## [Required action]
Which of the lines below holds the string "checkbox"? Copy every line that does.

## [Record set]
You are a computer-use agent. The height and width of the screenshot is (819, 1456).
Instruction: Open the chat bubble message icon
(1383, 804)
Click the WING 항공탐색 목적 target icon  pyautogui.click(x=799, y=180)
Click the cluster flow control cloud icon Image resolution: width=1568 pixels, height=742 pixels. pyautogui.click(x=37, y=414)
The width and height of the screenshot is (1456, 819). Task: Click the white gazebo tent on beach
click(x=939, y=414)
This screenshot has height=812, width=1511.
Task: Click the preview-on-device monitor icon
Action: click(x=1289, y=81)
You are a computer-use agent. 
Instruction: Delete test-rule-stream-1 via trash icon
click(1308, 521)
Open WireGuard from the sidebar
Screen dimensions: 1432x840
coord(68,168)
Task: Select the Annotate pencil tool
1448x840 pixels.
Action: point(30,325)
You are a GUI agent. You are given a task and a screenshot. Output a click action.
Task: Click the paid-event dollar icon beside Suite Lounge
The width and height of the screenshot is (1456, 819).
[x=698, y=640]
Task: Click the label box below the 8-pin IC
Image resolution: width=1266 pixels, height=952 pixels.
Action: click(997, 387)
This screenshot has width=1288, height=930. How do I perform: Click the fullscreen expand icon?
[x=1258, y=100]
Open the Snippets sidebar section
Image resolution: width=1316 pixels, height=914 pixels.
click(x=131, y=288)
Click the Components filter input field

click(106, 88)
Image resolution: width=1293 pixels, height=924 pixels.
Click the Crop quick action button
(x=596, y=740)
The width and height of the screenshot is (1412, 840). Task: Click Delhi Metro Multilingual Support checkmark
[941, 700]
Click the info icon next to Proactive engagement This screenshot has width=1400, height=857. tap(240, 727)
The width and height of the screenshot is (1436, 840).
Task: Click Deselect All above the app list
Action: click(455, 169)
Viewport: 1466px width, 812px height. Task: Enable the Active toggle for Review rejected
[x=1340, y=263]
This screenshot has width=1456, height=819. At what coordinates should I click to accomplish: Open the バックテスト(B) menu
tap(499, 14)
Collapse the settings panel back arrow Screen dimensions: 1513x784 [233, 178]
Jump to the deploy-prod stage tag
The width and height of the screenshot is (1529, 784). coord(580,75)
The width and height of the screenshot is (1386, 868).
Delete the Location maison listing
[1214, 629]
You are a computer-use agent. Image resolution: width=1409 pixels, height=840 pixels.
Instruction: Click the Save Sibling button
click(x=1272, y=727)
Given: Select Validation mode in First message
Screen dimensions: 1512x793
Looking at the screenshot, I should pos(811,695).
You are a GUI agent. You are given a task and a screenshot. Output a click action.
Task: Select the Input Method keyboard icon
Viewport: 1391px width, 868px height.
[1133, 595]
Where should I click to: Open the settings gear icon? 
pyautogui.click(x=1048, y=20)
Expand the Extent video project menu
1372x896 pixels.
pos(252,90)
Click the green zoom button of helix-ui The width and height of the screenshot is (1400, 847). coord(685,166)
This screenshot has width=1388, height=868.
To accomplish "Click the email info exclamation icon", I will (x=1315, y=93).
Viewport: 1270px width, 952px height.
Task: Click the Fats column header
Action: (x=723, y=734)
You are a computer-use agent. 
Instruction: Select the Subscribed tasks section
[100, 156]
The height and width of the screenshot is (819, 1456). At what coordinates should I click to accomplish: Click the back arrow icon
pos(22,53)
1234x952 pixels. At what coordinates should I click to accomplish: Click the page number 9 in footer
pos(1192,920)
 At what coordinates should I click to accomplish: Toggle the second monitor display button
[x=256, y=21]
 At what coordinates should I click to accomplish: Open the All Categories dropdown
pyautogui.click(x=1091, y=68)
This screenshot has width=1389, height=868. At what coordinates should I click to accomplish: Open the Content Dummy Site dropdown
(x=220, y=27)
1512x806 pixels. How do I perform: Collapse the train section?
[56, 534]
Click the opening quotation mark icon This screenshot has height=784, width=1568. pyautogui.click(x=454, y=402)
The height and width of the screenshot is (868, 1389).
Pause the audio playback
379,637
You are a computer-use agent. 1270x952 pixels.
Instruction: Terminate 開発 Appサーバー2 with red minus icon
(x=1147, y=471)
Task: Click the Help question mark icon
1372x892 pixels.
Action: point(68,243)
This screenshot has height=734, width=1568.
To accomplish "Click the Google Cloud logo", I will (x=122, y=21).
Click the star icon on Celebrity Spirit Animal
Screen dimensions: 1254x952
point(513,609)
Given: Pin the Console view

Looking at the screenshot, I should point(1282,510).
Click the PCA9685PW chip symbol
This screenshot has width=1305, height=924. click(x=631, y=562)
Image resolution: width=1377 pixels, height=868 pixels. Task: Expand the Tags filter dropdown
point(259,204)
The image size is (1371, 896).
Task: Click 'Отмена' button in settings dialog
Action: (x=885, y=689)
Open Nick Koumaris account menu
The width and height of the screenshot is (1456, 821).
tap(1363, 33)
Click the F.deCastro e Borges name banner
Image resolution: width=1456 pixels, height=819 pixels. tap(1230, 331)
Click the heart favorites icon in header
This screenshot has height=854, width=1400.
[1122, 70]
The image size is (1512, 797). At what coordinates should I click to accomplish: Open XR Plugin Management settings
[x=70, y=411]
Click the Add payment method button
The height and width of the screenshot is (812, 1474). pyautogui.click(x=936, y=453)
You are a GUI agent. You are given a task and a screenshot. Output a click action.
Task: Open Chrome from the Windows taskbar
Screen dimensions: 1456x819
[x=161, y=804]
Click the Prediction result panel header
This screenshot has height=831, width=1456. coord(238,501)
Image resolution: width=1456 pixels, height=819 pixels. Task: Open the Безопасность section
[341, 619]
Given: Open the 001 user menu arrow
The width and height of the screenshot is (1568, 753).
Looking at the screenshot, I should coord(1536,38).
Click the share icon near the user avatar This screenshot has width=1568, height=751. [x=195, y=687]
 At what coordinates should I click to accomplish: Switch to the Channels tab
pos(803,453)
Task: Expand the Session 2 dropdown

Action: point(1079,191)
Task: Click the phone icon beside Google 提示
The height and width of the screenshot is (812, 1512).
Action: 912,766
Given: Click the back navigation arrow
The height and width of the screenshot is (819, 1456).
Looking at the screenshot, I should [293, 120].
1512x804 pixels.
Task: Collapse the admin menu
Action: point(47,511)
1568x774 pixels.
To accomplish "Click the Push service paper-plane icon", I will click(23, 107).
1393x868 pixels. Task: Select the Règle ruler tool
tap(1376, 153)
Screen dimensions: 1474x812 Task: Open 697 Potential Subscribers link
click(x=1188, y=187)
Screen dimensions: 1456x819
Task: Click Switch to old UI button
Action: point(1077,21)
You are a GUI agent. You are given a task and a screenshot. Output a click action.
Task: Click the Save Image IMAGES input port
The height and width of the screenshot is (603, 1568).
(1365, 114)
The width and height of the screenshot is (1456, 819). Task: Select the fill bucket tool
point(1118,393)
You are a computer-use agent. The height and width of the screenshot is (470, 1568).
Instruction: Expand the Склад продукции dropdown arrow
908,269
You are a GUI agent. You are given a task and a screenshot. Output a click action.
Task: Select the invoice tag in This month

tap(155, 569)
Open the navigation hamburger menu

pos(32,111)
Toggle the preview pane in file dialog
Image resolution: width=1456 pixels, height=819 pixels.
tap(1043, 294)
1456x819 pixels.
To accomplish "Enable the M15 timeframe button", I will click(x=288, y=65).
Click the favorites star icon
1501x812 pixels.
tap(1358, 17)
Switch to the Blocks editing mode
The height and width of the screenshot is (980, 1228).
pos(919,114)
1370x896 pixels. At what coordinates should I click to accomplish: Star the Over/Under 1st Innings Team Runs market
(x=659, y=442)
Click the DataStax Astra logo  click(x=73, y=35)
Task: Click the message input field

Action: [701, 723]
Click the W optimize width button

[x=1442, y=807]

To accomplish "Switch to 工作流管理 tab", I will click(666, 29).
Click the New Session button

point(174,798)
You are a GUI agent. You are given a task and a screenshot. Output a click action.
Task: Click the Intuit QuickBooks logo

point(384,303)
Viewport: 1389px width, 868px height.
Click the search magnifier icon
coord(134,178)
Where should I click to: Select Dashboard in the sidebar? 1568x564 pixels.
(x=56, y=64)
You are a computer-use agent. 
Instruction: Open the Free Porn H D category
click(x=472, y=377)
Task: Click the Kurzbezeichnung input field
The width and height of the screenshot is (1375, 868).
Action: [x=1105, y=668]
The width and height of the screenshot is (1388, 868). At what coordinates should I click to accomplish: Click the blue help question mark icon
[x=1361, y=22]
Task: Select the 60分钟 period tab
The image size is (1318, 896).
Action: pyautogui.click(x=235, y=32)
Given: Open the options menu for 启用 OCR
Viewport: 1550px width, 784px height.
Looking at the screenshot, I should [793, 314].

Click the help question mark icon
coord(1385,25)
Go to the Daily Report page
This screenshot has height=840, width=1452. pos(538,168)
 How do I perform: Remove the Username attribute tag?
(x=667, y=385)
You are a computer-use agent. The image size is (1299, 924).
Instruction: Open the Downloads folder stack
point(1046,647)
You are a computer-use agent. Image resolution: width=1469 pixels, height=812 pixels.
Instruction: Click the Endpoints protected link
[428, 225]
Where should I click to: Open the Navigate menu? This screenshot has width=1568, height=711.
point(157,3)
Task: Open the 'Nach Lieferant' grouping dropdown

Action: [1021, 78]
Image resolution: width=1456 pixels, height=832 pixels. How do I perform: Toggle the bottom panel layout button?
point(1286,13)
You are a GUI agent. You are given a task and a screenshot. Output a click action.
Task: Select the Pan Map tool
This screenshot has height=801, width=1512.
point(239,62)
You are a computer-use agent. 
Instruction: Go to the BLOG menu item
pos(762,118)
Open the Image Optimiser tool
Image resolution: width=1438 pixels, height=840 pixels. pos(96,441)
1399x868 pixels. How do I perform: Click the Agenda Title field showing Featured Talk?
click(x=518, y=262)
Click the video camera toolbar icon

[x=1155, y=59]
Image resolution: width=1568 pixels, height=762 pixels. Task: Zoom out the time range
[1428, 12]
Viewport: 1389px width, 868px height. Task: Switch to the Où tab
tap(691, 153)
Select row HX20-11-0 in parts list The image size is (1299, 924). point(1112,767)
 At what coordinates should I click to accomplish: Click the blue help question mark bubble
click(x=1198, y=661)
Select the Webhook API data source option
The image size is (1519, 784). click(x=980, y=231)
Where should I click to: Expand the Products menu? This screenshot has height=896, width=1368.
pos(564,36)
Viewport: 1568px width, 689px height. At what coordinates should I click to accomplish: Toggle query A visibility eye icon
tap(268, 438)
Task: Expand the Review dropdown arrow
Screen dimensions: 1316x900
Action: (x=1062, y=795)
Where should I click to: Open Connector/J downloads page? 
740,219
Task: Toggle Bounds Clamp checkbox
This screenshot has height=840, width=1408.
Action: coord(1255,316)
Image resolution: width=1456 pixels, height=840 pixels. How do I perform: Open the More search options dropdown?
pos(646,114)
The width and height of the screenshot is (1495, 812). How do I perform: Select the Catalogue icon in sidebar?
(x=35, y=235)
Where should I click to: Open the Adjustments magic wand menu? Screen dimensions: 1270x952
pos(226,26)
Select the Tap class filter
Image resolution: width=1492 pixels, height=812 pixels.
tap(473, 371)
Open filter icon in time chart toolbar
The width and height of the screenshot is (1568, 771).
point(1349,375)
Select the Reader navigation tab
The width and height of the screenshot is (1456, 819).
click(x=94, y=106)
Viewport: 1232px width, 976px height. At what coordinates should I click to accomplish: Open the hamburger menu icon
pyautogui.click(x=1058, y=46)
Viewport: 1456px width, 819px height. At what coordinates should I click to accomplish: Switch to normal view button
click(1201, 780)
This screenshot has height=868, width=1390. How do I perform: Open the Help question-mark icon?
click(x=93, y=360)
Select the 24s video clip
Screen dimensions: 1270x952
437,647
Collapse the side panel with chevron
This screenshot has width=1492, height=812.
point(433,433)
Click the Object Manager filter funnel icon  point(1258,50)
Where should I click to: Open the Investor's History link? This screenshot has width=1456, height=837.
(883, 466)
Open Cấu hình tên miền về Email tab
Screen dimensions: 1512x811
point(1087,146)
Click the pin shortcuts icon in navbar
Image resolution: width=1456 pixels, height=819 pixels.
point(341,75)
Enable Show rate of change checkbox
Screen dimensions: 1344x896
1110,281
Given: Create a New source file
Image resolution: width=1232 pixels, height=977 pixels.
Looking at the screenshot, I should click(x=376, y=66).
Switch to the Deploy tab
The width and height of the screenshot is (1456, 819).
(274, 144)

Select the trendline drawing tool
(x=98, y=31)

## [Solved problem]
Task: Toggle Bounds Clamp checkbox
Enable Show rate of change checkbox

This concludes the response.